## [Exercise material]

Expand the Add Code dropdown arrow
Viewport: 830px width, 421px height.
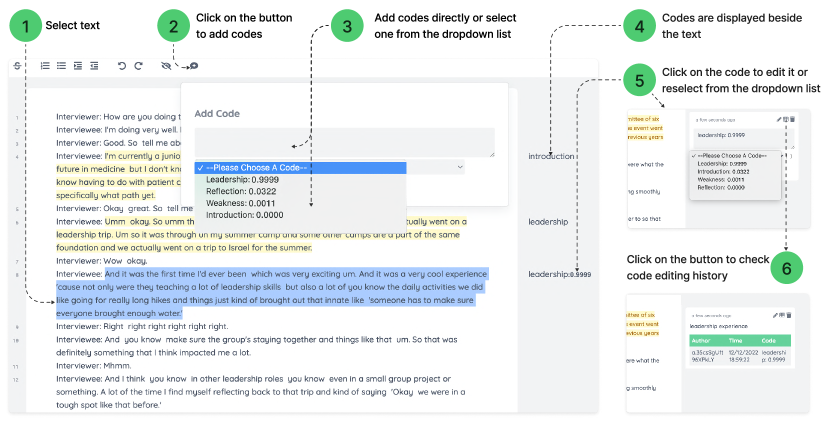[x=460, y=167]
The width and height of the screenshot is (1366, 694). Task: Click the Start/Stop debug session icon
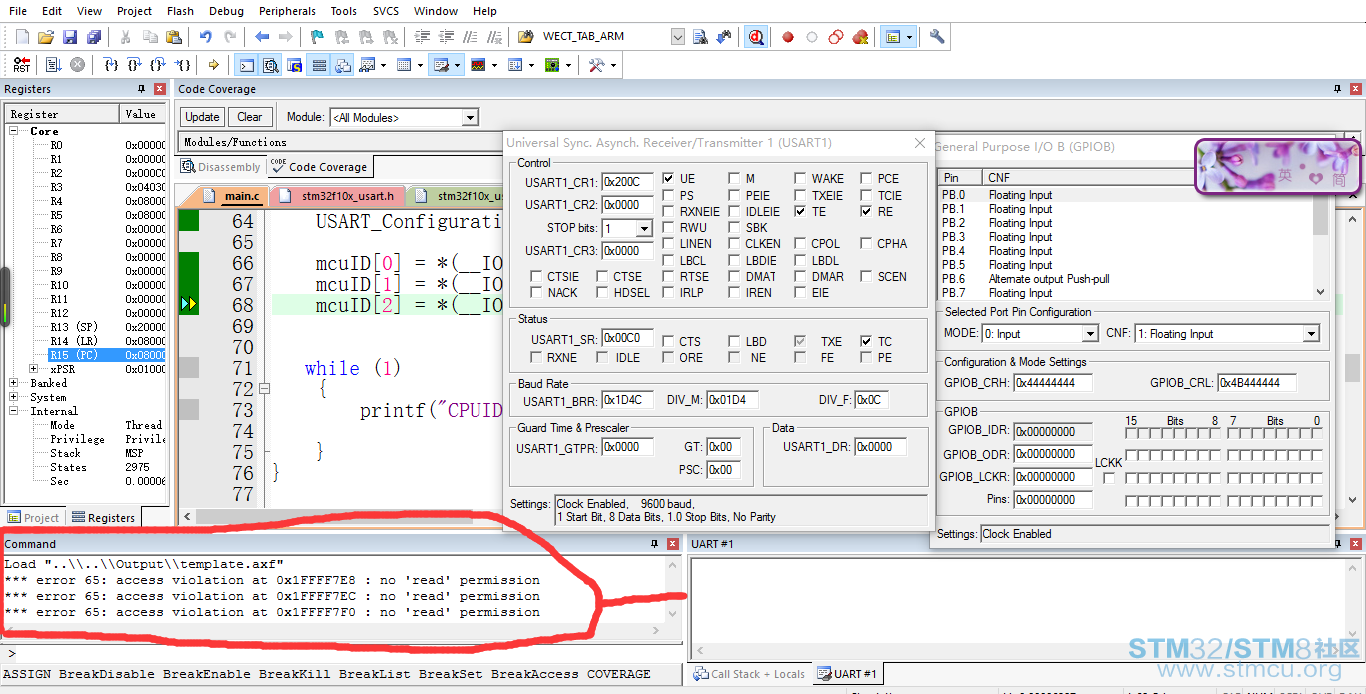(756, 37)
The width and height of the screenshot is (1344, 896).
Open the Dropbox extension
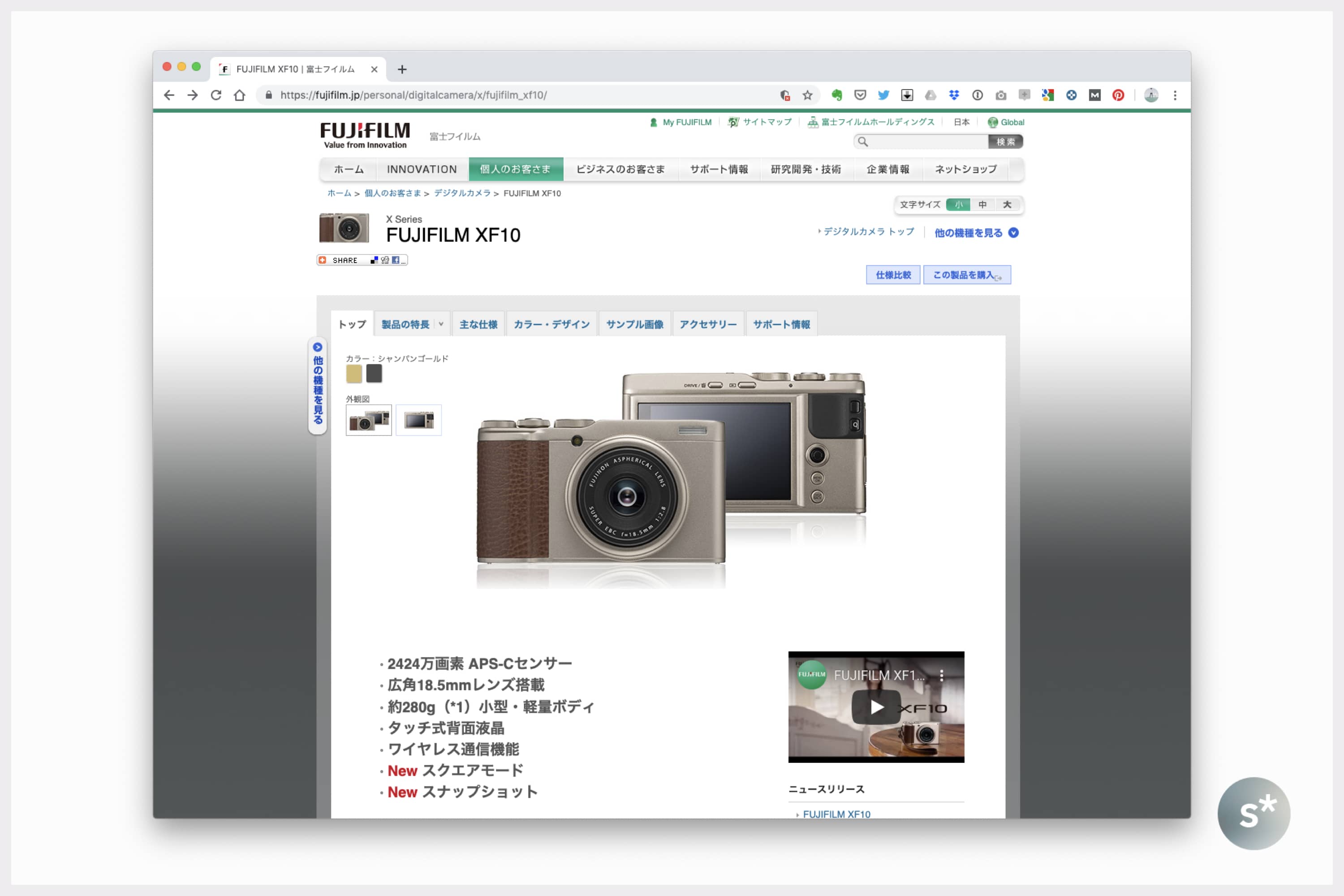[954, 95]
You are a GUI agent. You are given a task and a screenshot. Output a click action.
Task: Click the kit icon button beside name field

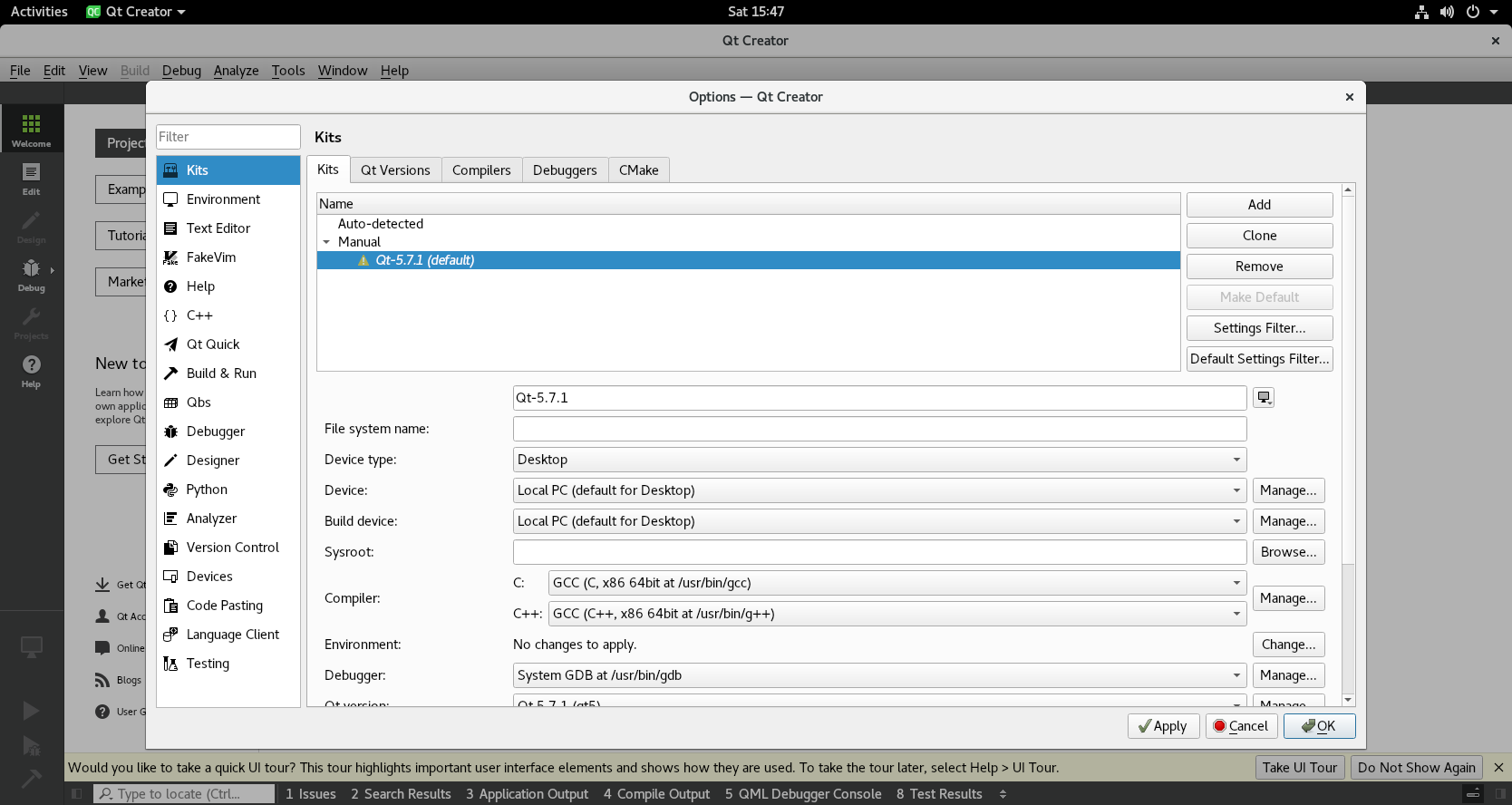pos(1264,398)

## [What is asked]
Reproduce every line of the items above verbatim, omitting the pictures.

## [Result of this exercise]
Expand the Add Code dropdown arrow
Viewport: 830px width, 421px height.
[x=460, y=167]
The width and height of the screenshot is (1366, 694). Task: Click the Start/Stop debug session icon
(756, 37)
The width and height of the screenshot is (1344, 896).
Open the Dropbox extension
[954, 95]
You are a GUI agent. You are given a task and a screenshot. Output a click action.
Task: Click the kit icon button beside name field

pos(1264,398)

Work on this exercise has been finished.